The residue of imperialism hangs over modern day Johannesburg, portrayed in stark and unforgiving detail by director Gavin Hood in his crime drama “Tsotsi.” The film, which won Best Foreign Language Film at the Oscars, among other awards, follows the life of a young black man hoping to make ends meet in post-Apartheid South Africa. The titular character, whose name means thug, initially seems like a common mugger. But, like many of the sympathetic criminals that are familiar to Western culture, Tsotsi’s troubled youth, revealed through flashbacks, explains the seeming heartlessness we find in him as a young man.

The film’s opening shot, a subway station filled with black adolescents, could easily be in New York City. Hip hop music and the calls of panhandlers provide a backdrop as Tsotsi, whose name is actually David, and his cohorts Boston, Butcher and Morris plan their attacks. But the difference becomes clear: these young men are living in a comparatively lawless society. The police force is only a significant presence for the very wealthy, and Hood makes a powerful commentary on the nature of crime in a society where there is no fear of retribution.

Hood portrays the violence of life on the streets with a cool eye. A far cry from the stylized martial arts that came en vogue with “The Matrix,” in Tsotsi’s world you can get stabbed on the subway with a sharpened screw driver, no club mix music will be played, you will not be able to fight back and no one will notice when you are left to die. “Tsotsi” does not hide the horrors of life on the fringes of a troubled society; while the film may briefly exalt the bandits, it is clear that no one is innocent and that no one is safe.

Carefully interwoven flashbacks show that young David was denied a choice, and that he resorted to crime not out of sadistic or sociopathic tendencies, but rather in a struggle to survive and counter the twists of fate that are beyond his control. Perhaps Hood’s greatest achievement is his ability to show that, while we may judge Tsotsi and his comrades from the safety of our comfortable American movie theaters, it is only out of our ignorance or naiveté that we could see them as inherently evil people.

Tsotsi kills a woman to steal a car he does not know how to drive, but panics when confronted by the squirming infant that he finds in the BMW’s back seat. With the addition of the baby, Tsotsi’s stiff upper lip begins to crumble, revealing the tough gangster for who he is: a twenty-something who has learned to separate himself from reality in order to avoid confronting the desperation of his present state. He brings the baby home in a shopping bag with the other items he stole from the car and stashes it under his bed. When the child begins to cry the next morning, Tsotsi is faced with a dilemma straight out of “Three Men and a Baby.” He feeds it canned coconut milk, diapers it with old newspapers and finally resorts to silly dancing in order to quell the infant’s sobs. But when the other members of Tsotsi’s gang arrive at the door, we are reminded that this unlikely foster father was implicated in two murders the night before and that a child raised in this ramshackle colony of huts will likely grow into a similar fate. It is hard to deny the love and compassion that swell in Tsotsi’s eyes when he holds the writhing infant and names it David, after himself, but by stealing him from his middle class parents and cozy nursery, he threatens to deny the child any hope of a successful future.

The characters’ individual stories take place under the larger arc of imperialism, apartheid and AIDS: a crippled man Tsotsi harasses worked in a mine before his back was broken in an accident; the paper bag Tsotsi uses to tote the infant David around is emblazoned with the words “Expect More.” The disease functions as a silent character, hanging over the others’ heads, like the billboard blaring “We are all affected by HIV/AIDS” in the Johannesburg subway station.

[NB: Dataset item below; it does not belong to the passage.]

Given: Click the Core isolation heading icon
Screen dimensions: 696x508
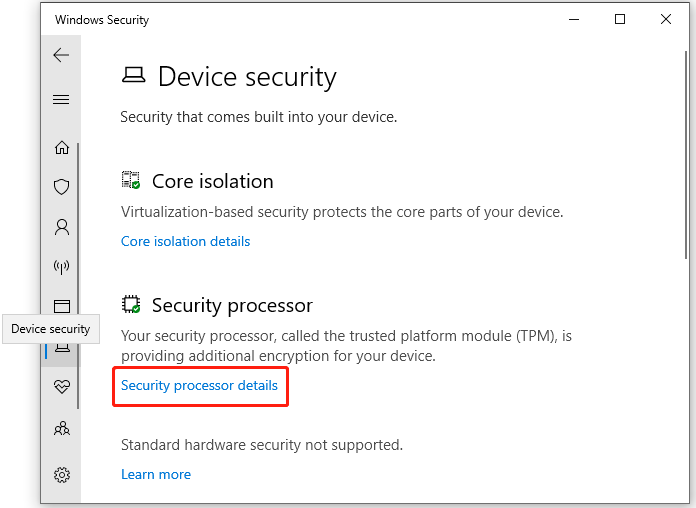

The plot of a troubled gangster (with a well-buried heart of gold) who finds himself with an adorable child on his hands might make it in Hollywood, and might win a casted Tom Hanks an Oscar nomination. But the mean streets and depravity of Johannesburg turn the film from a cheap situation comedy into a profound tragedy with well-crafted psychological portraits, and searing ambience, that humanize even the most dastardly criminals.